Mr. Hayden said that “as a practical matter, when you announce a technique you effectively take it off the table.”

Mr. Obama’s release of operational detail, Mr. Hayden argued, is “effectively saying there’s nothing in the cabinet.”

But another former top intelligence official, who spoke to The Times on the condition that his name not be used, said that Mr. Hayden’s critique was overblown and that “most of the detail is already out there.”

“I think it will irritate some, although I think circumstances are such that it was inevitable that they put something out,” the official said. “Most of the people I know who were involved are accepting of the decision, not surprised, and just moving on.”

The official did say that the release of the information may add to fear among intelligence specialists that if they are asked to act “on the outer edge” of what is permissible in the future, they may be targeted after the fact.

Former Vice President Dick Cheney already has accused Mr. Obama of making the U.S. less safe by his decision to suspend these techniques.

One of the 2005 memos released Thursday stated that “the CIA believes that enhanced interrogation techniques remain essential to obtaining vital intelligence necessary to detect and disrupt … emerging threats.”

Mr. Cheney did not return requests for comment. A spokesman for former President George W. Bush also did not respond to an e-mail request.

The White House released the memos in response to a lawsuit by the ACLU, but did not redact the amount of information they had the option to withhold under the State Secrets Act.

Mr. Obama said in a memo to CIA employees that was made public that he “did not make this decision lightly.”

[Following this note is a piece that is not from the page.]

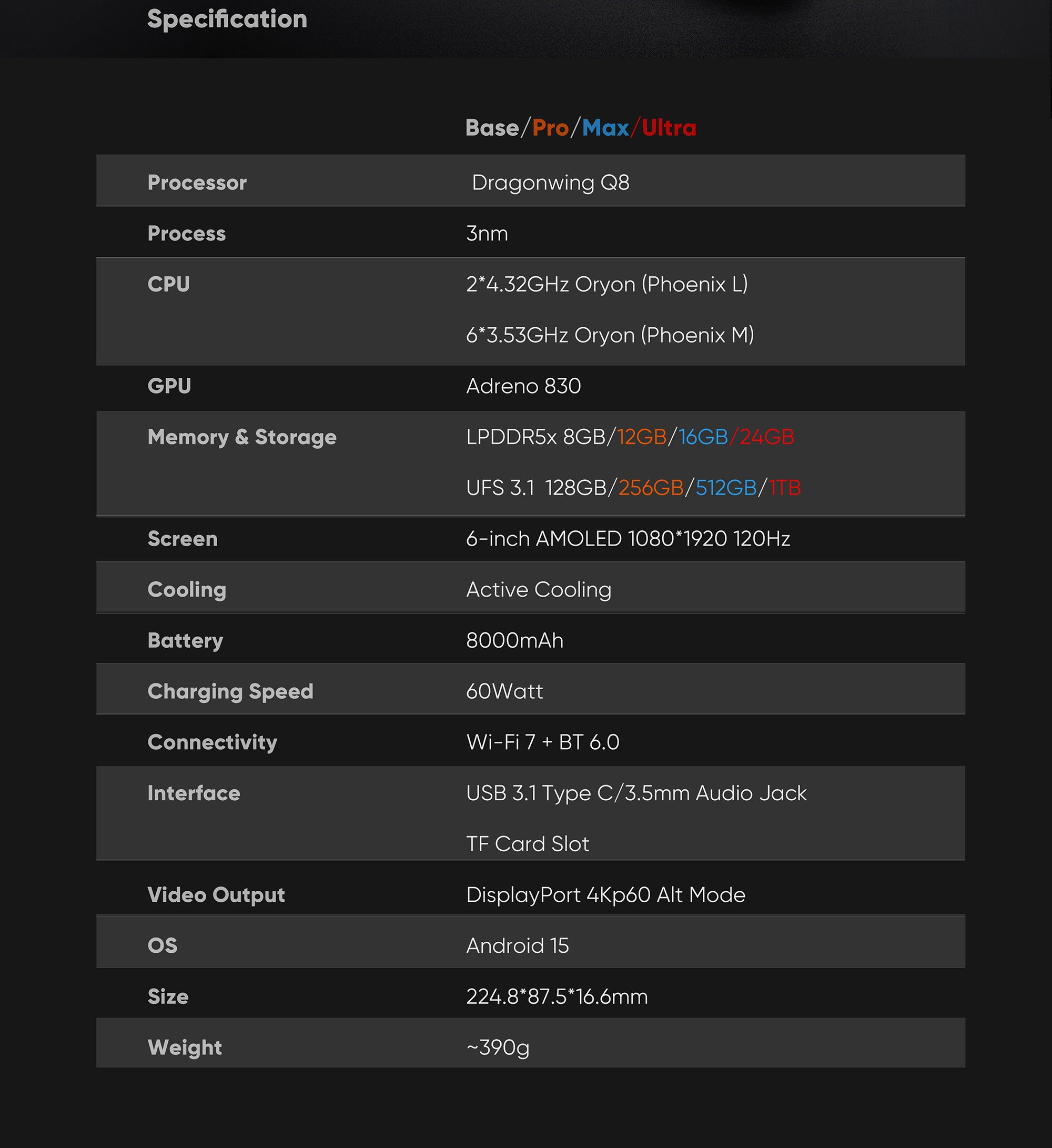Click the red 1TB storage option
This screenshot has height=1148, width=1052.
pos(785,488)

Director of National Intelligence Dennis C. Blair called the descriptions of the techniques “graphic.” Senate Judiciary Committee Chairman Patrick J. Leahy, the Vermont Democrat who wants to set up a commission to investigate the use of these techniques, called the memos “chilling.”

Mr. Blair, however, defended the techniques in a statement, saying that it is although “those methods, read on a bright, sunny, safe day in April 2009, appear graphic and disturbing,” Americans should remember the context in which the decision was made to allow the procedures.

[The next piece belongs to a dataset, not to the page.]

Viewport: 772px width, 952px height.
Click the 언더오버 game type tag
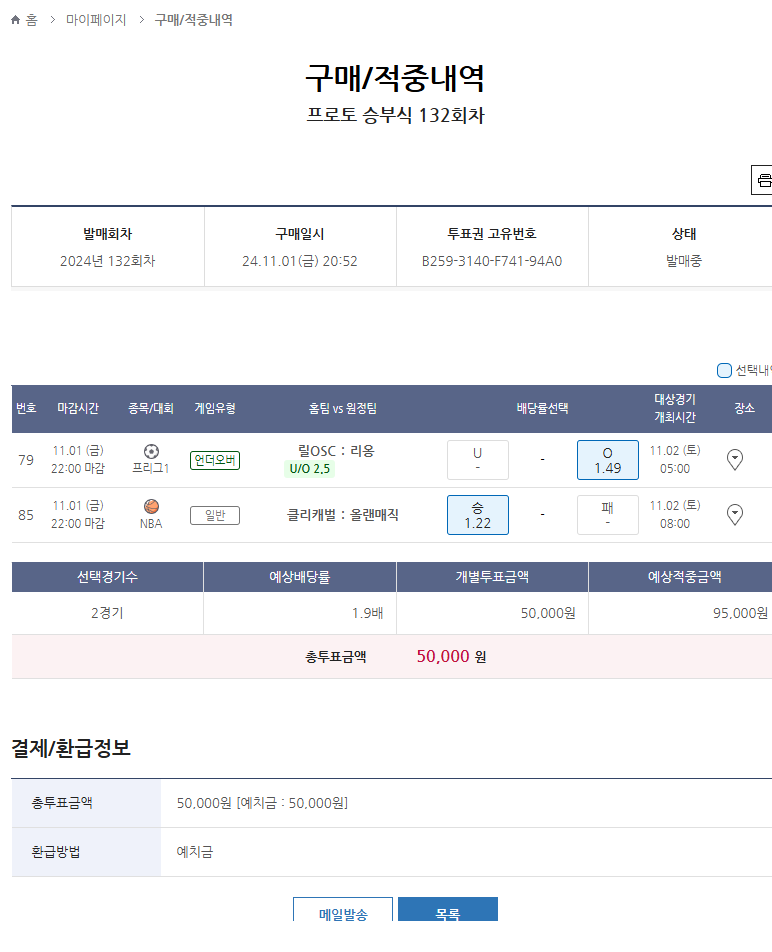(215, 460)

“All of us remember the horror of 9/11. For months afterwards, we did not have a clear understanding of the enemy we were dealing with, and our every effort was focused on preventing further attacks that would kill more Americans,” Mr. Blair said.

But Mr. Hayden said that the release “is going to incite everyone who wants to dig deeper.”

“This is not the end,” he said. “And good people who were doing their duty as they saw it will be pulled through a knothole.”

The memos released by the White House on Thursday do not constitute the totality of jurisprudence produced by the U.S. government since the Sept. 11, 2001, terrorist attacks. There are at least 12 other memos from the Justice Department’s Office of Legal Counsel that pertain to detainee treatment and interrogation that remain secret, along with at least six others that have been made public, according to a count by the ACLU.

Three of the memos released Thursday represent the Bush administration’s attempt to rebuild a legal framework for enhanced interrogation techniques after several earlier memos were rejected in 2004 by then-OLC head Jack Goldsmith.

Mr. Goldsmith rescinded much of the rationale for aggressive interrogation that relied, in his opinion, too heavily on an overly broad interpretation of the president’s authority in wartime, which was created in 2001 and 2002 by then-OLC head Mr. Bybee and one of his deputies, John Yoo.

Mr. Goldsmith’s replacement, Mr. Bradbury, made clear in his 2005 memos that he was not relying on the legal arguments that have been largely attributed to Mr. Yoo.

Mr. Yoo did not respond to a request for comment.

Eli Lake contributed to this report.